Outside of these times, the probabilities decrease for your breakout trade (variably depending upon hour) as volatility is either low or in a declining phase and may not have the order flow behind it to break through the key levels.  Also avoid taking breakout trades several hours prior to major economic announcements, or going into major holidays where trading and liquidity will be subdued.


2) Use Options Data to Aid Your Timing

Daily FX has a useful piece of data in their technical analysis page whereby they publish a Volatility Percentile feature.  This is derived from options prices with a higher number communicating options traders are expecting greater volatility, while a lower figure suggests more range bound/reversion to the mean type play.

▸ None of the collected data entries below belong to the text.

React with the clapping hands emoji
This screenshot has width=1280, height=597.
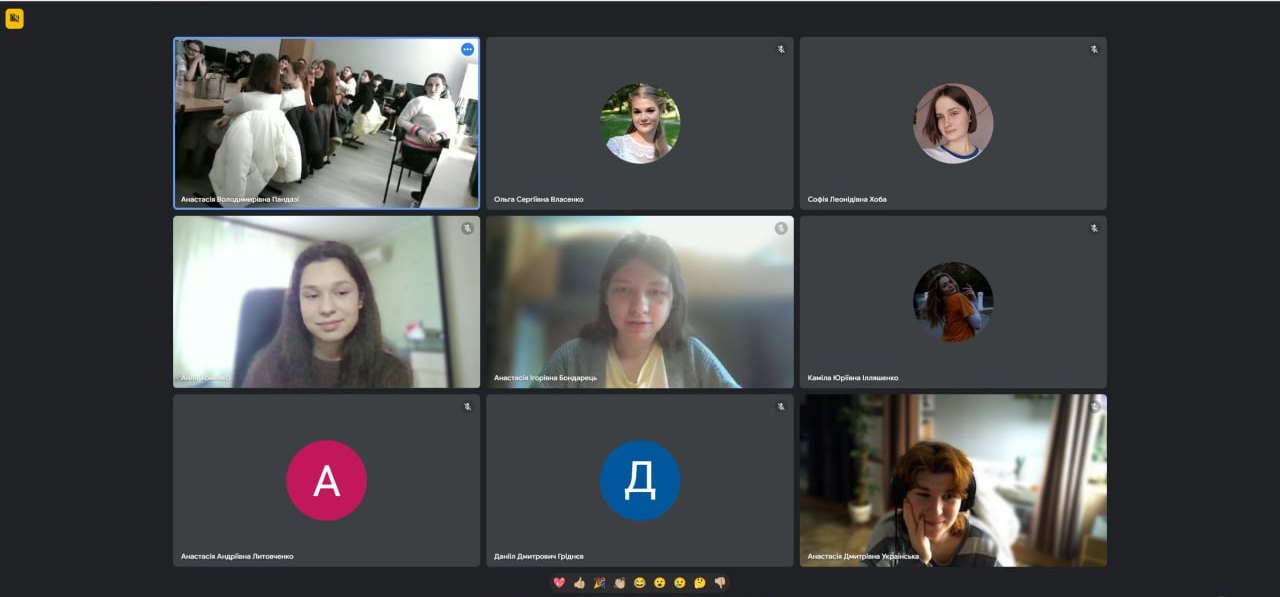click(619, 582)
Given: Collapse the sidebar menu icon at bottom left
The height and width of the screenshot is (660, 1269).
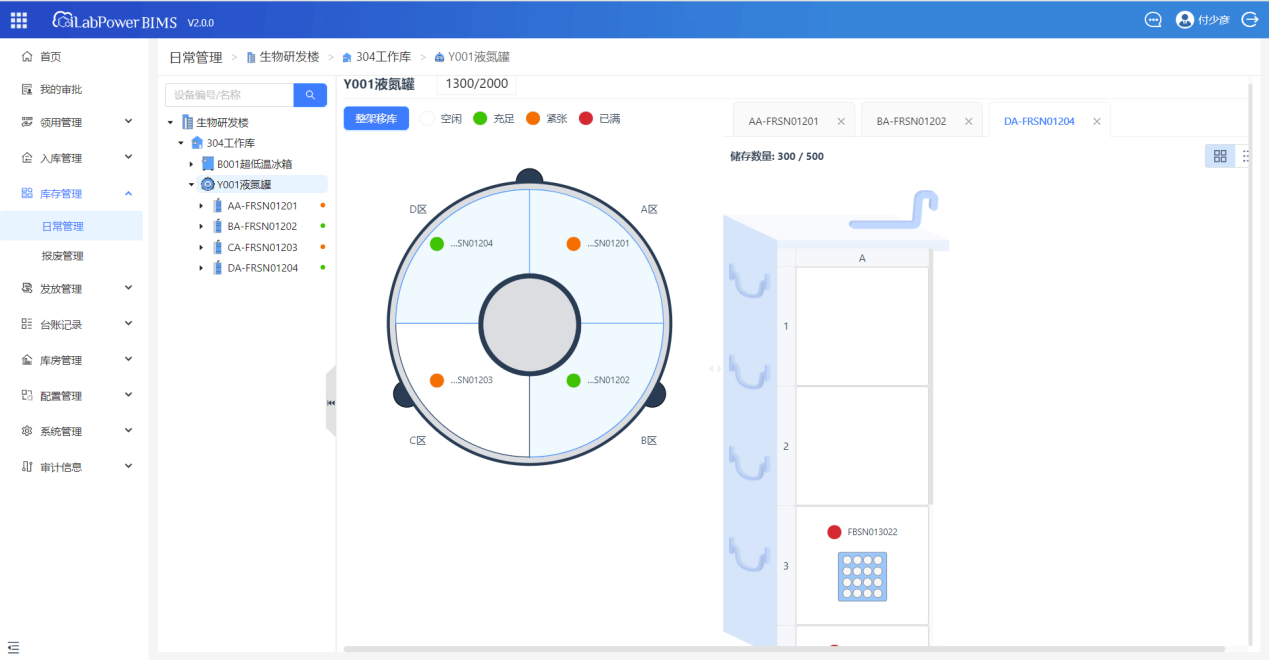Looking at the screenshot, I should coord(13,648).
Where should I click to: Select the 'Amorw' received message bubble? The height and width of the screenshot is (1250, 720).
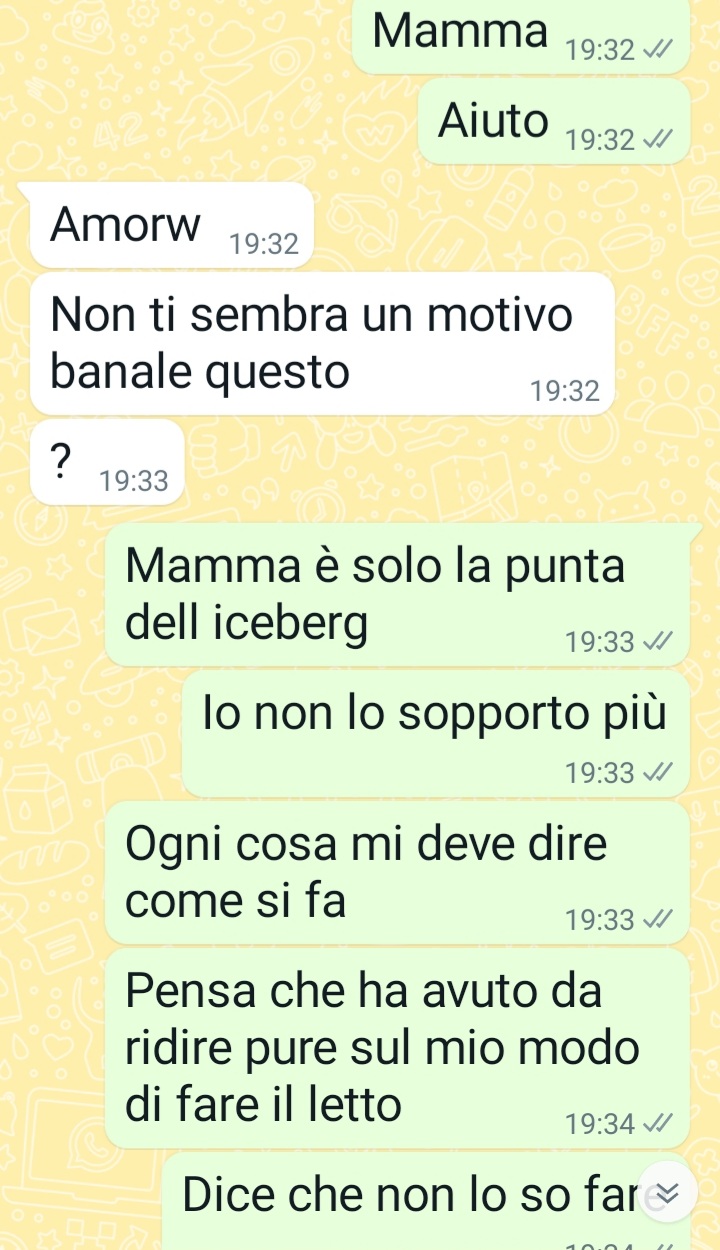coord(167,225)
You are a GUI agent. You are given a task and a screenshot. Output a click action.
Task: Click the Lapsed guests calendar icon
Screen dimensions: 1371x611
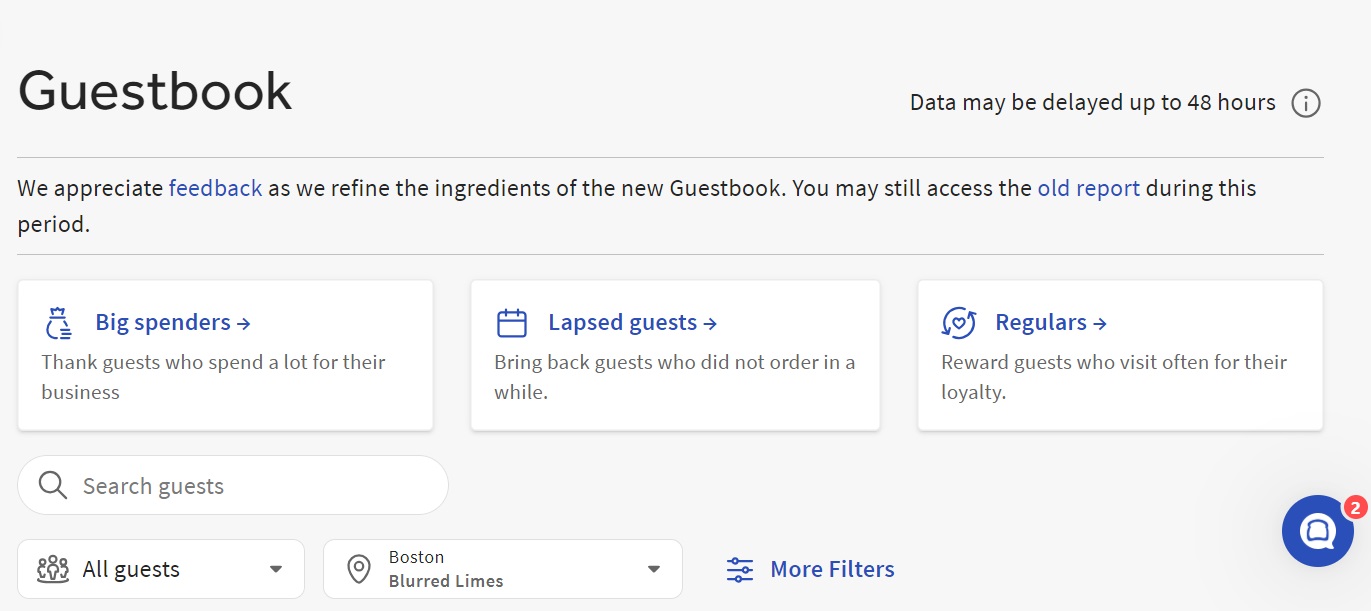(x=511, y=323)
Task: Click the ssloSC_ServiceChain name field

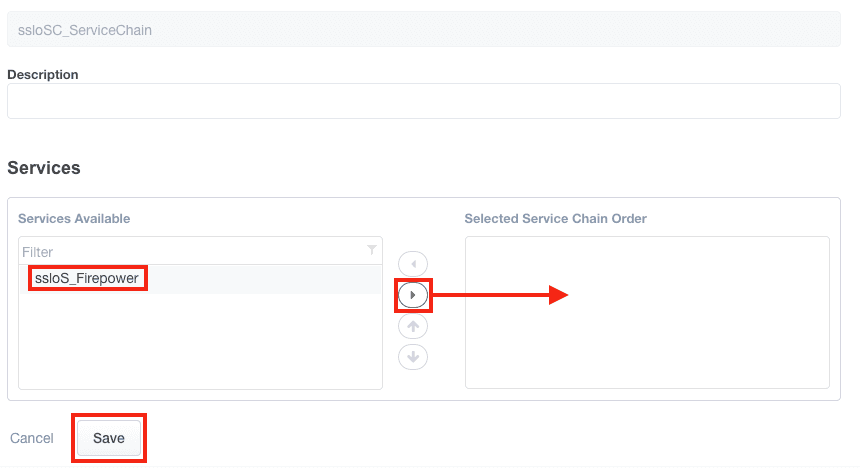Action: [x=423, y=29]
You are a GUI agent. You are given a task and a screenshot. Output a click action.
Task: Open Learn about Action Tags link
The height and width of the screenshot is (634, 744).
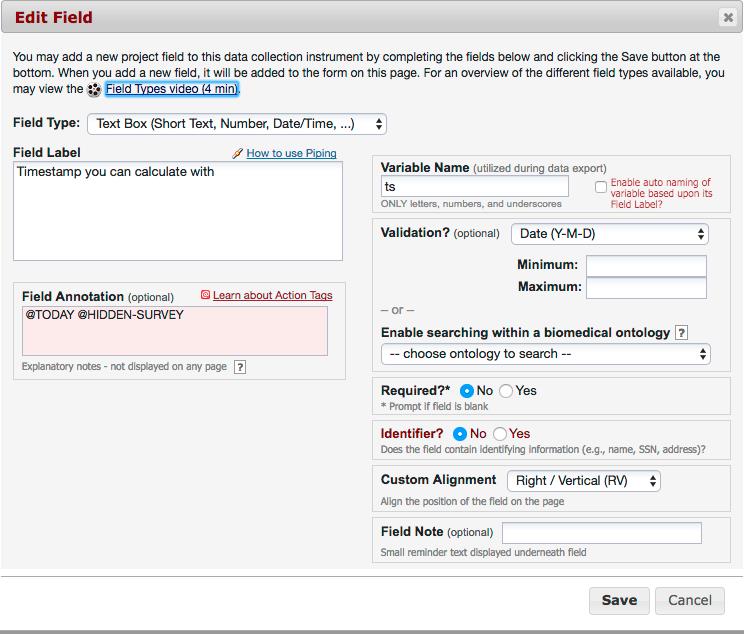point(272,295)
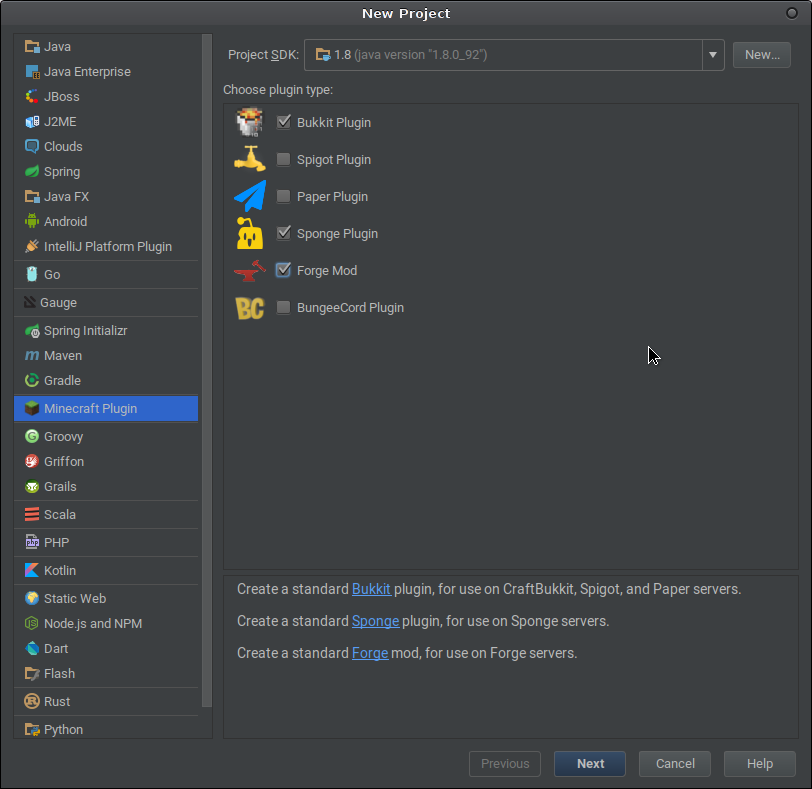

Image 1.2 Volatility Percentile Data
volatility percentile breakouts 2ndskiesforex.com image 1.2

You can simply check the data at any time (per pair) to see where the volatility percentile figure is at.  When you are thinking of taking a breakout trade, ideal is to have the Volatility Percentile figure above 70% or greater, suggesting options traders are expecting a greater amount of volatility in the market and thus increasing the probability of your breakout trade working out.  If several of the pairs are above these percentages, then there is broad market participation which will likely create strong impulsive moves in the market which are ideal for breakout trading.


3) The Longer the Compression, the Better

Usually breakouts give you several warning signals ahead of time a breakout is happening, either via a squeeze in the price action to one side of the market, a tightly coiled range or higher low/lower high forming inside the range.  Regardless of what the clues are, the longer the compression in the price action, the better.


Markets, traders (and brokers) do not like tightly bound up price action.  Smaller ranges and markets mean less continuation and directional follow through.  If markets turn around quickly, they offer us less profit in the direction we have chose.  But a long compression in the price action will build up a pressure and friction which eventually needs to be released.  The longer this builds, the better, for when it breaks out, the market can often go for a large move in the breakout direction as seen in the chart below.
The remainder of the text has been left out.